JDBC Connection Pools considered unsafe
The conventional setup for a JDBC connection to database is through the use of connection pooling within the Application Server / Web Container or through an Application configuration files. These approach require the proliferation of access credentials information (username and password) to be widely distributed than acceptable by a Security Governance Policy. A configuration file or in any other standard readable location.
Typically applications have a configuration file that contains setup parameters to connect to a database. Some DBAs have problems with the fact that usernames and passwords are in clear text in config files.
I don't think this is possible with Oracle and JDBC, but I need some confirmation…
A possible compromise is to encrypt the password in the config file and decrypt it before setting up the connection. Of course, the decryption key should not be in the same config file. This will only solve accidental opening of the config file by unauthorized users.
There are two key approaches to JDBC Connections to database and both have a significant impact on the design of the system, such that it is not easy to move from one to the other without a significant rewrite. An Architect needs to consider the companies governance policy with regard to information technology security before choosing.
1) Every user has credentials, that are carried through the application, for the service that is being used by the Application; in your case the Oracle database uses those user credentials to connect to the database. The downside is that every user needs a credentials for each secure service. This is a reasonable secure approach but also requires the signficant extra work to provide and maintain the user credentials. Your database administrators will need to actively manage user credentials, which may run counter to your company’s security governance policies.
2) The Application database credentials are stored on a secure directory service, e.g. Secure LDAP. The Application accesses the directory service with the users’ credentials. The directory service returns the approriate credentials for the service being accessed.

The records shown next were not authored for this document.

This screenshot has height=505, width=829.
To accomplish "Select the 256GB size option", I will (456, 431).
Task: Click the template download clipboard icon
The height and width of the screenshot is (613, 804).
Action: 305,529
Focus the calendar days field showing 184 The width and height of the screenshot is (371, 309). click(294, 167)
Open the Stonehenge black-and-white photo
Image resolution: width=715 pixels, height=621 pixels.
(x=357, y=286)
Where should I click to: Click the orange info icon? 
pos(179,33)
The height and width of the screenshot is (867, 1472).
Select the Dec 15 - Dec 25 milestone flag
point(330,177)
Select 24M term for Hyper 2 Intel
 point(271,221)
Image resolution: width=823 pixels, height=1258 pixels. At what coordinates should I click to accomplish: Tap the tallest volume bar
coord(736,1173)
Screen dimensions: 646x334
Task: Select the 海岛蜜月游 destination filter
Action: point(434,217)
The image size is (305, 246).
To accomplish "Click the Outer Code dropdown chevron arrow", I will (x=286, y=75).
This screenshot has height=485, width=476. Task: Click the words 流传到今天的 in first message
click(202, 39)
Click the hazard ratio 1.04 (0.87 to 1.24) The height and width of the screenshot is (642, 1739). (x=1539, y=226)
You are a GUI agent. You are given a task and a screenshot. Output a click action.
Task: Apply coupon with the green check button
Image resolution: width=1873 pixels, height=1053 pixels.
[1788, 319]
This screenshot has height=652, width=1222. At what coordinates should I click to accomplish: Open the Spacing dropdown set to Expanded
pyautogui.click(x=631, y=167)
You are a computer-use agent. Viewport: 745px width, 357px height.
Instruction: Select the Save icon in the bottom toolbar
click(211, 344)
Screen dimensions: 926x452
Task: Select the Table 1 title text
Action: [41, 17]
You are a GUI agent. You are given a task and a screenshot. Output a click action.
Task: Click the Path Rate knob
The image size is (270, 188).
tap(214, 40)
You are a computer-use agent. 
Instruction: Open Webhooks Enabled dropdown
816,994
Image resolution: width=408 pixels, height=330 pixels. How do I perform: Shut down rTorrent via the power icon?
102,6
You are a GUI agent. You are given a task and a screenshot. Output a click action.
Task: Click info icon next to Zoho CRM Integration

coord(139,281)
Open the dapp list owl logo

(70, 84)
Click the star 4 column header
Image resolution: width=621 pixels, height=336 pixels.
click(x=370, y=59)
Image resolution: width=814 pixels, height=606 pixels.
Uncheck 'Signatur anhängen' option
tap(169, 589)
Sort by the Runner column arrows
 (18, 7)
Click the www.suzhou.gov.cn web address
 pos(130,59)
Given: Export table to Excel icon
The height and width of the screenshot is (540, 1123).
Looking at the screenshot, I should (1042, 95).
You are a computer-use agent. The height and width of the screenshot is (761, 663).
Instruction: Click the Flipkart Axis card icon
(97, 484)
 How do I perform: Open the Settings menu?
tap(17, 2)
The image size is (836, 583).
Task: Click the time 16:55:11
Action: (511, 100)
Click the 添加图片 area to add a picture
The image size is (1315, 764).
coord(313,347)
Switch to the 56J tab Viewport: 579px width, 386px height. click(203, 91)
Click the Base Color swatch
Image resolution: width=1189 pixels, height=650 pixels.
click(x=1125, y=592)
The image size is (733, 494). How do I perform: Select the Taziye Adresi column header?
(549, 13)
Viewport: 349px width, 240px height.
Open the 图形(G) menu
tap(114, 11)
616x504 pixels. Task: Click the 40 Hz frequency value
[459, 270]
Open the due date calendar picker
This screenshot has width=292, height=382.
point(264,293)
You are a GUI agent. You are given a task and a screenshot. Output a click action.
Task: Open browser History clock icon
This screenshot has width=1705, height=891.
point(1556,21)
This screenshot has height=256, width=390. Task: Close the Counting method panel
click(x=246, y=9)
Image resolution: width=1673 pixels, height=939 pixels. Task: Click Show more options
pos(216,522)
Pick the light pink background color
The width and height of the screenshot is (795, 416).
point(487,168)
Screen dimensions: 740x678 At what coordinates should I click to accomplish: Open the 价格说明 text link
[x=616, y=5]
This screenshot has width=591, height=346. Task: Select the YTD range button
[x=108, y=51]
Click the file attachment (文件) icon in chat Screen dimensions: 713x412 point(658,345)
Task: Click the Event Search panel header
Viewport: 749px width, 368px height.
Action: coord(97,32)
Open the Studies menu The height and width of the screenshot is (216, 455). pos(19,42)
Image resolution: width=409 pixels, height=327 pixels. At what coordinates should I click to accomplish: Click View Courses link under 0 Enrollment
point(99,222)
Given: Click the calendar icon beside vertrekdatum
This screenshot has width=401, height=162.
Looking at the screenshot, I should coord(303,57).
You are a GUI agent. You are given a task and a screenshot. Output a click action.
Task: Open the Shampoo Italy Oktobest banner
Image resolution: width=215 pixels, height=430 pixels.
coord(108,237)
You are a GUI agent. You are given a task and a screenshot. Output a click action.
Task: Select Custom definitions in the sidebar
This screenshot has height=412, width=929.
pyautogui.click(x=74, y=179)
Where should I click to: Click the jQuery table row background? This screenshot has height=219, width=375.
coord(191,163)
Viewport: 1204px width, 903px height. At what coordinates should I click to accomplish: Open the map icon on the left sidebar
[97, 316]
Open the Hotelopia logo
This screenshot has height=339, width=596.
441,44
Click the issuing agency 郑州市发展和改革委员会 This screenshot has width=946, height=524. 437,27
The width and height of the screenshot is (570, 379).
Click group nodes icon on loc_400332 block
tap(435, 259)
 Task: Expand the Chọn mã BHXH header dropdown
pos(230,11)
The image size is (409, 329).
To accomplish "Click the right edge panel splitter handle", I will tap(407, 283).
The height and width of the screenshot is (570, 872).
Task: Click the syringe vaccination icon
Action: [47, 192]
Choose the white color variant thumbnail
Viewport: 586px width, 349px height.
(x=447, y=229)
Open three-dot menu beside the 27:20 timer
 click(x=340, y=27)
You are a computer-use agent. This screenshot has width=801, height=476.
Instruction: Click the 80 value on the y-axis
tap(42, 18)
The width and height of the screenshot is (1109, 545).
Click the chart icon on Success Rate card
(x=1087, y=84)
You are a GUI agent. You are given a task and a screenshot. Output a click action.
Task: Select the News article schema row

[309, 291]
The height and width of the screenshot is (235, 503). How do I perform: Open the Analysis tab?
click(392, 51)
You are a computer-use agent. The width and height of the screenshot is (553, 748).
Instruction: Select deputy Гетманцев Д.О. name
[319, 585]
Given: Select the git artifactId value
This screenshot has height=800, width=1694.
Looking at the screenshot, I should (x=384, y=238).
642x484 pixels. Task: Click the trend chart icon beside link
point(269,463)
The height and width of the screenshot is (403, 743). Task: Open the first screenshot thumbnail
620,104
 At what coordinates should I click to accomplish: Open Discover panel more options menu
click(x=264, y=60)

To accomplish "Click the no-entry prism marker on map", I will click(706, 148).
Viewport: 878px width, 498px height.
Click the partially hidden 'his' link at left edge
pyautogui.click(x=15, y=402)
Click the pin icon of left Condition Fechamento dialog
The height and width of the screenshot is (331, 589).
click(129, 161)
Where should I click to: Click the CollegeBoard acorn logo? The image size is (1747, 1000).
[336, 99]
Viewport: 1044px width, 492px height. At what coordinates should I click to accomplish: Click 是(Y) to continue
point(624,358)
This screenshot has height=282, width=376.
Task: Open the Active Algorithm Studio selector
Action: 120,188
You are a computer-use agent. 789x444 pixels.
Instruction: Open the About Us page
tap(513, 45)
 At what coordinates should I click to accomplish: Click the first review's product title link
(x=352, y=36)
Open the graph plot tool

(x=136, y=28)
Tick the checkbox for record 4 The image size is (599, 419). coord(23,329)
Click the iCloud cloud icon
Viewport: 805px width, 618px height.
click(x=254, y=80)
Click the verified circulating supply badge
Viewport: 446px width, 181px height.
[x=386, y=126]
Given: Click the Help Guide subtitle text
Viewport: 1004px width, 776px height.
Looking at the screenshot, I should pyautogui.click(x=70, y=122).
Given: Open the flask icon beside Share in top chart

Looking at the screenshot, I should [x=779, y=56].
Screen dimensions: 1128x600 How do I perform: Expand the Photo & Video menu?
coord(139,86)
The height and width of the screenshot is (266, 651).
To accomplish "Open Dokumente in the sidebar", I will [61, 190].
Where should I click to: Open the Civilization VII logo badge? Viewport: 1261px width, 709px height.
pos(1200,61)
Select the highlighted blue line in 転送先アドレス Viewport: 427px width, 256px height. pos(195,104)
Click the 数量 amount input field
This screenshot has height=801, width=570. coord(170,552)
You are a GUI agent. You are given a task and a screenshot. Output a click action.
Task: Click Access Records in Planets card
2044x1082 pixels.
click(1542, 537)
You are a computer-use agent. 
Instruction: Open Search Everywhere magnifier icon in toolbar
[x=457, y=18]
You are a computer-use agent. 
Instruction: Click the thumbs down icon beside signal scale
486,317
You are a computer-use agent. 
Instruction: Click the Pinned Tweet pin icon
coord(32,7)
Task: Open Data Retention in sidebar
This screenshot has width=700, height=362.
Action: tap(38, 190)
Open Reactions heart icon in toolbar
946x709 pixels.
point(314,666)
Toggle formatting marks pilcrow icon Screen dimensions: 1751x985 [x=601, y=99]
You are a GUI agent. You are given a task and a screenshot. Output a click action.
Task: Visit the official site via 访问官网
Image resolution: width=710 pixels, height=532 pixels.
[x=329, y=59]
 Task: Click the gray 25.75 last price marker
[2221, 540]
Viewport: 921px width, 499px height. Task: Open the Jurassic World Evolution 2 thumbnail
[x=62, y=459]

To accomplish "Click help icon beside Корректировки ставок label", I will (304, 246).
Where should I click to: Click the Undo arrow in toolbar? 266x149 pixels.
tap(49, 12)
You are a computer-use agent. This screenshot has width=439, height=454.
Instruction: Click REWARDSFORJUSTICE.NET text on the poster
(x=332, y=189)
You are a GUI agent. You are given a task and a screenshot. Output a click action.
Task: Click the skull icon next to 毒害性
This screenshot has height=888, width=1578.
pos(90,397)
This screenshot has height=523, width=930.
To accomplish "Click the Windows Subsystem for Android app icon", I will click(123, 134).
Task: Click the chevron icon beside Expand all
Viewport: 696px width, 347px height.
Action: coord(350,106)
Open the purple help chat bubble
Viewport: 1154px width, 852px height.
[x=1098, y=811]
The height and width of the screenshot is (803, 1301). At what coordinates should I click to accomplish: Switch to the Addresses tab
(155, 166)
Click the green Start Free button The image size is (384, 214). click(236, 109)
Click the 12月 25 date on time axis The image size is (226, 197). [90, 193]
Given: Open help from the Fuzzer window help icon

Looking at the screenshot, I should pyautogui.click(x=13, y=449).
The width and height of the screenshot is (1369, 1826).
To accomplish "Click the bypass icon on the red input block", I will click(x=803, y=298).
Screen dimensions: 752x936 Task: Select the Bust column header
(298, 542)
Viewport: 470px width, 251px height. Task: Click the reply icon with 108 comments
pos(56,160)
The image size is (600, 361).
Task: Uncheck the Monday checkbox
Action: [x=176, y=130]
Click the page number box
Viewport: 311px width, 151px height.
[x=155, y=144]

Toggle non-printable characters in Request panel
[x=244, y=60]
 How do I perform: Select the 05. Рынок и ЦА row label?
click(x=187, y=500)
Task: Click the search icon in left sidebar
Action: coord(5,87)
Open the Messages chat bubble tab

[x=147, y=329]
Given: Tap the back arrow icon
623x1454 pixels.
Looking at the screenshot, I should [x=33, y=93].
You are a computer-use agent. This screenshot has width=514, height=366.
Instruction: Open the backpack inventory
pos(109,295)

In both cases the database credentials should be limited to perform the appropriate operations only. The credentials should reflect the requirements of the business processes, for example; they allow select from defined views/tables, insert into others, but not create, update or drop tables. In the second approach use seperate credentials for each major business process, e.g. Order Processing, Accounting, HR, etc.
However remember that security is like layers of an onion, if somebody has stripped away the layers to access the application, such that they can access the DB contection pool config file. They can probably Trojan the application to capture users’ credentials. This is where a good security governance policy comes in.
Security Governance is a complex issue that needs senior management commitment, because if you need this level of security for your live platform, it costs. You need to separate responsibilities of development from deployment, operations & user authority management. You may also need to have security auditors, who have full access to view changes but no ability to change the configuration. It if far from simple and is highly paid specialism.